Ronald Reagan was just a TV star, too. Arnold Schwarzenegger was just a body builder, and Harry Truman was just a haberdasher. Kim Davis is just a county clerk, and Kris Kyle was just a good rabbit hunter. We are all “just.” Trump has an ego. Ok, I’ll give you that. Obama has one, too, but it fades away when he bows and scrapes before the King of Saudi Arabia, or foster adopts Trayvon Martin. Someone voiced concern about that ego when dealing with foreign governments. Ok, Iran wants a nuke. Obama paid them one hundred and fifty BILLION dollars to have sex with us while she paved the way for them to bomb Israel off the map. Our only real ally in the Middle East. Donald would give them a nuke, maybe two if required, and he wouldn’t pay them a red cent for the pleasure.

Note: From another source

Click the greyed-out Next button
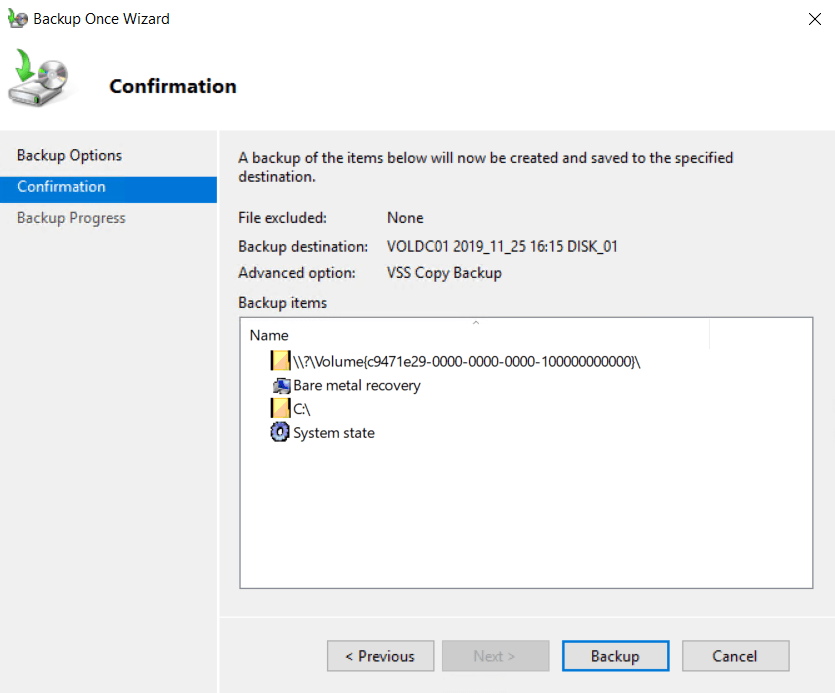point(495,656)
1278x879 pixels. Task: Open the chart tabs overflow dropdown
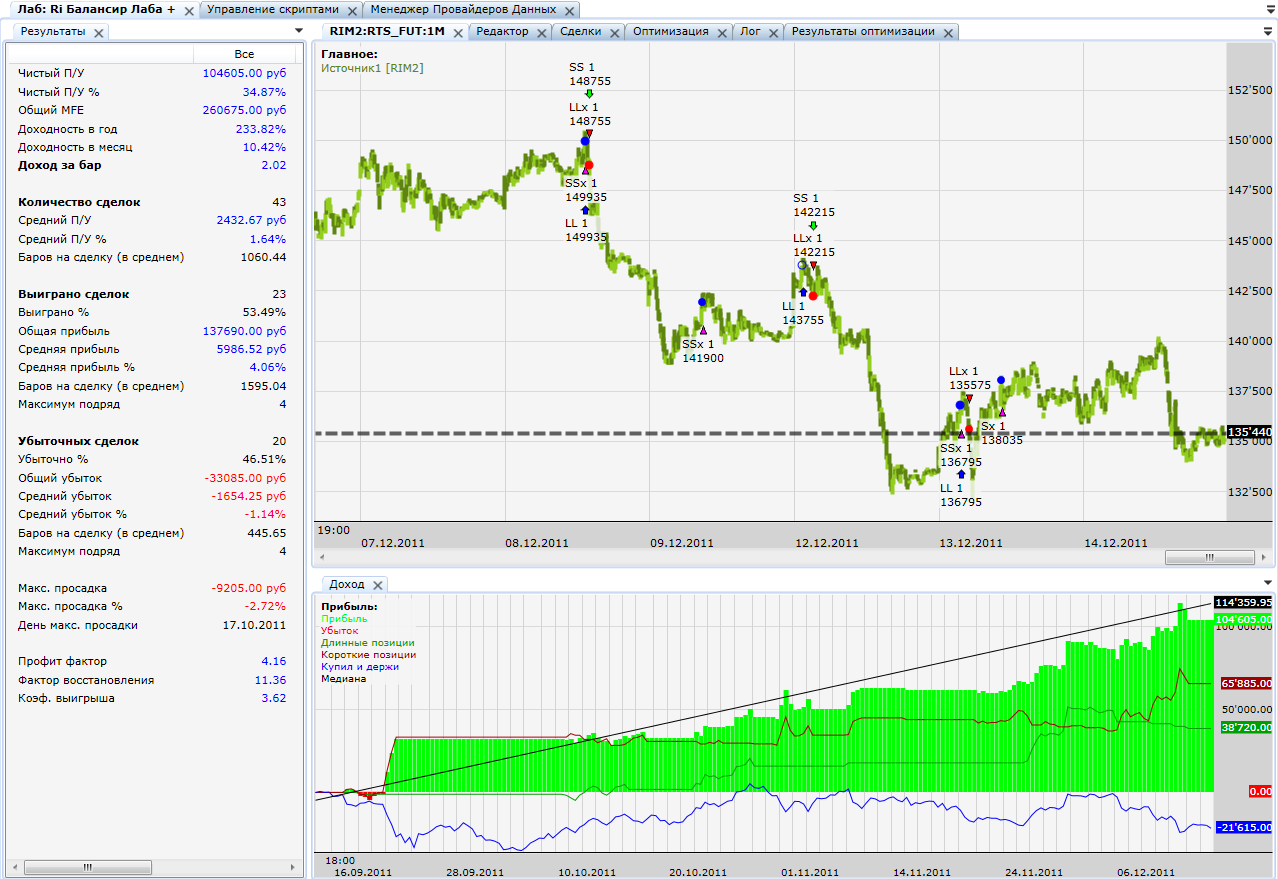tap(1268, 31)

Just a TV star? How about the “View?” Every time Goldberg opens her mouth I want to stick a banana in it. SHE’S just a TV star, and a poor one at that! Practically every liberal commanding media attention is “Just a TV star.” Good news is for every Michael Moore there’s a Clint Eastwood. The real good news is the American people are fed up! This proves out at every event. Trump has a problem. He can’t find a stadium big enough to hold all of his supporters, but he’s just a TV star. I guess he’ll be very good at televised speeches from the Oval office.